Your objective:
Only these lines, please: the first one of the records through the one containing "This screenshot has height=702, width=1017.", retyped exactly, both ends included and pictures omitted.

Exercise data:
◆ ◆ ◆ ◆ ◆ ◆ ◆
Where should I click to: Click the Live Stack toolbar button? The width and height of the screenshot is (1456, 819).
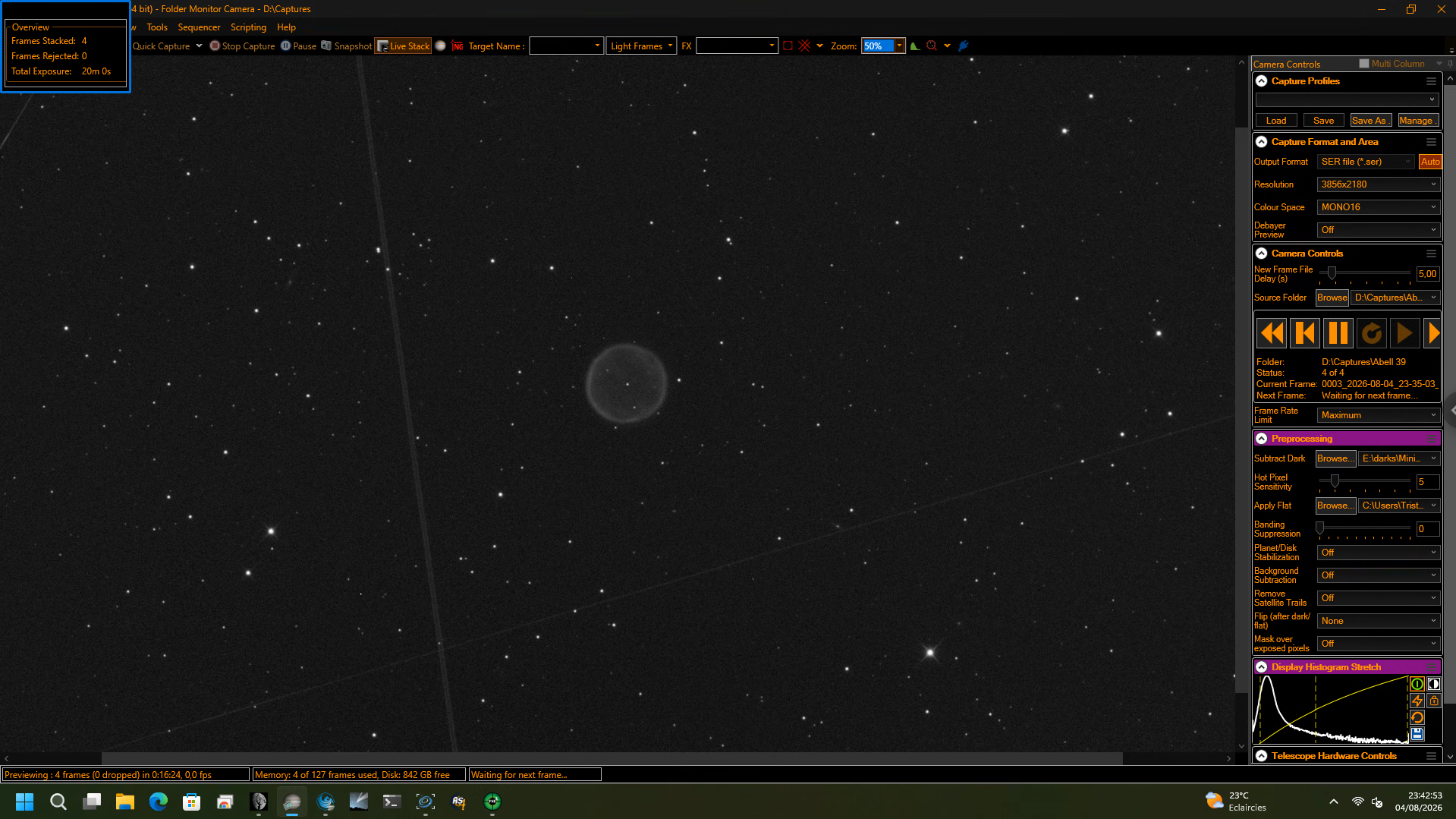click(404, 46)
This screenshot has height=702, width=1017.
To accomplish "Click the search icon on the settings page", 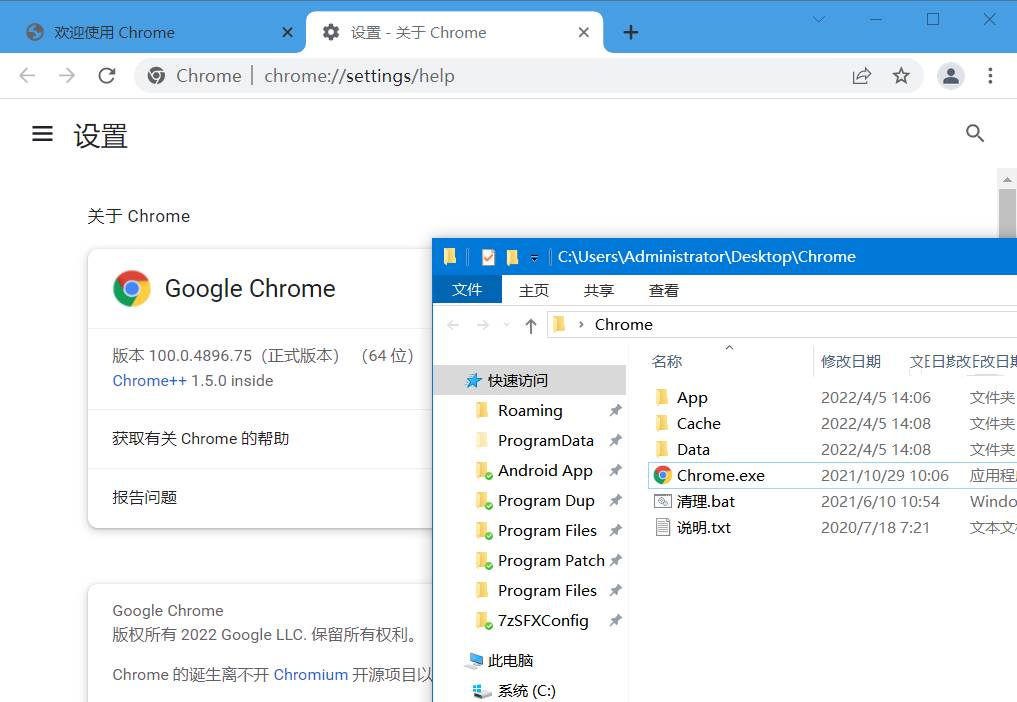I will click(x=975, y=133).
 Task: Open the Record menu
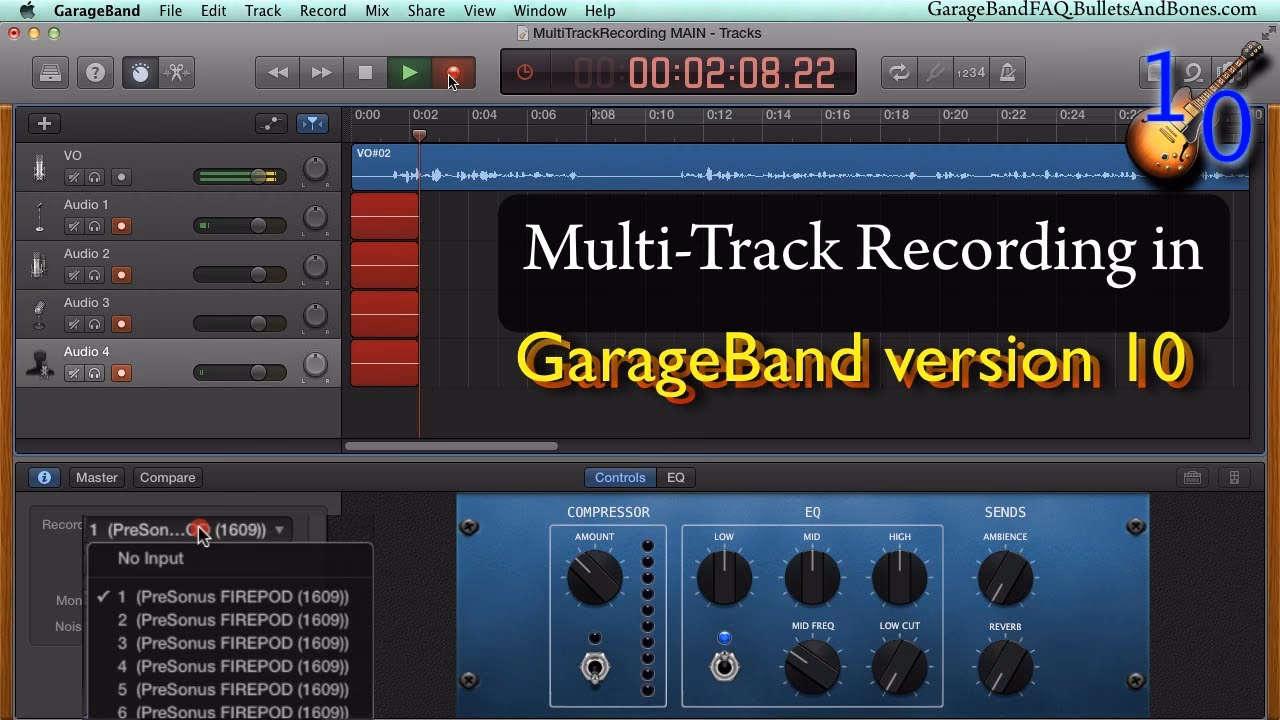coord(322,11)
◆ ◆ ◆ ◆ ◆ ◆ ◆
Your response:
Where should I click to: Click the Live Stack toolbar button? The width and height of the screenshot is (1456, 819).
click(404, 46)
This screenshot has height=702, width=1017.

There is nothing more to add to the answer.